Unterbrich die Sehnsucht nicht!
Der Satz könnte sich auch in der Werbung für einen großen Elektronikmarkt befinden, stammt aber aus dem vierten Jahrhundert, von dem lateinischen Kirchenvater Augustinus.
Unterbrich die Sehnsucht nicht! sagt er – und meint damit das Beten:
Willst du das Beten nicht unterbrechen, so unterbrich die Sehnsucht nicht. Denn die Sehnsucht ist dein ununterbrochenes Gebet.
Das gefällt mir: meine Sehnsucht – ein großes Gebet.
Ja, ich will mehr, mehr als das, mehr als hier, mehr als jetzt. Der größte Flachbildfernseher, die tollste Soundanlage, der schnellste Computer helfen da nicht. Die sind zwar alle schön und gut, aber sie sind nichts gegen meine Sehnsucht nach Frieden, nach Gerechtigkeit, nach Glück und und und.
Dieses Mehr-Wollen heißt mit Gott zu rechnen, größer zu denken, den Himmel zu stürmen.
Ich sehne mich danach, dass Menschen einander nicht mehr töten müssen, um das zu bekommen, was sie wollen. Ich wünsche mir, dass Soldaten, Frauen, Kinder und Alte nicht mehr leiden müssen unter dem Krieg in ihrem Land.
Ich sehne mich danach, dass Menschen nicht mehr entrechtet werden, dass sie in Freiheit leben können, dass Ausbeutung ein Ende hat. Dass endlich nicht nur eine kleine Minderheit ein gutes Leben führt und die überwältigende Mehrheit darunter leiden muss.
Ich sehne mich danach, mich befreien zu können von der Gier und von dem Gefühl, zu kurz zu kommen. Ich möchte das Glück spüren, unverfälscht und immer öfter.
Fromme Wünsche? Ja. Und das ist gut so. Denn sie verbinden mich mit unzähligen Menschen rund um die Erde. Und sie verbinden mich mit Gott.
Willst du das Beten nicht unterbrechen, so unterbrich die Sehnsucht nicht. Denn die Sehnsucht ist dein ununterbrochenes Gebet.
- sagt Augustinus.
Manchmal denke ich, mit Gott ist es so wie mit dem, was man über das Glück auch gemeinhin sagt: Man muss es ein wenig kitzeln. Die Möglichkeiten aus dem Leben herauskitzeln. Gott hat den Menschen mit Kreativität und Schöpfersinn ausgestattet.
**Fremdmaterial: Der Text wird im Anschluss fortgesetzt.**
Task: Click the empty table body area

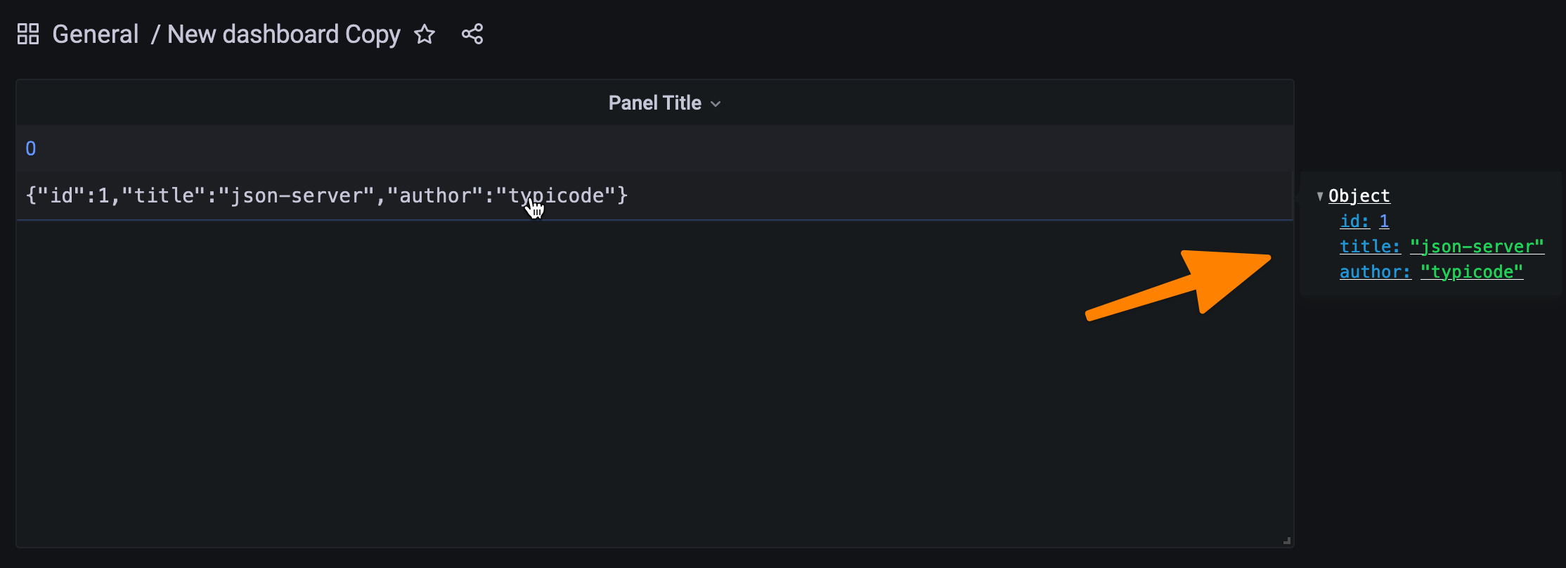Action: (x=655, y=383)
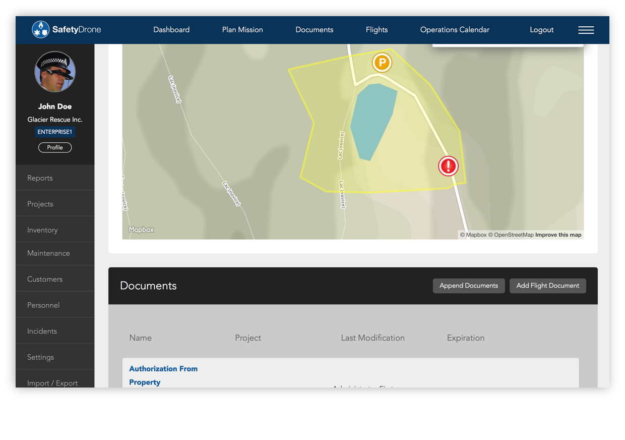
Task: Open the Incidents sidebar section
Action: pos(42,332)
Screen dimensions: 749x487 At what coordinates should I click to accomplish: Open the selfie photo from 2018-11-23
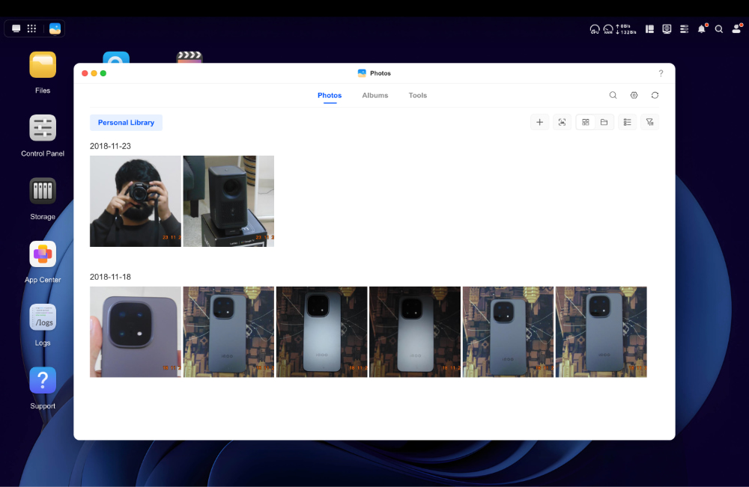click(x=135, y=200)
Die Bibel erzählt von kleinen Samenkörnern, aus denen riesige Bäume wachsen, von Stummen, die plötzlich wieder reden können, von Lahmen, die auf einmal wieder gehen können, von Menschen, die eben noch einen Stein werfen wollten und ihn nun in den Sand fallen lassen.
Diese Geschichten weiterzuerzählen heißt, die engen Grenzen in den Köpfen zu überwinden, die Sachzwänge zu lösen und den Horizont zu weiten, auf Gott hin, auf seine Macht, seine Gnade und seine Liebe hin.
Willst du das Beten nicht unterbrechen, so unterbrich die Sehnsucht nicht. Denn die Sehnsucht ist dein ununterbrochenes Gebet.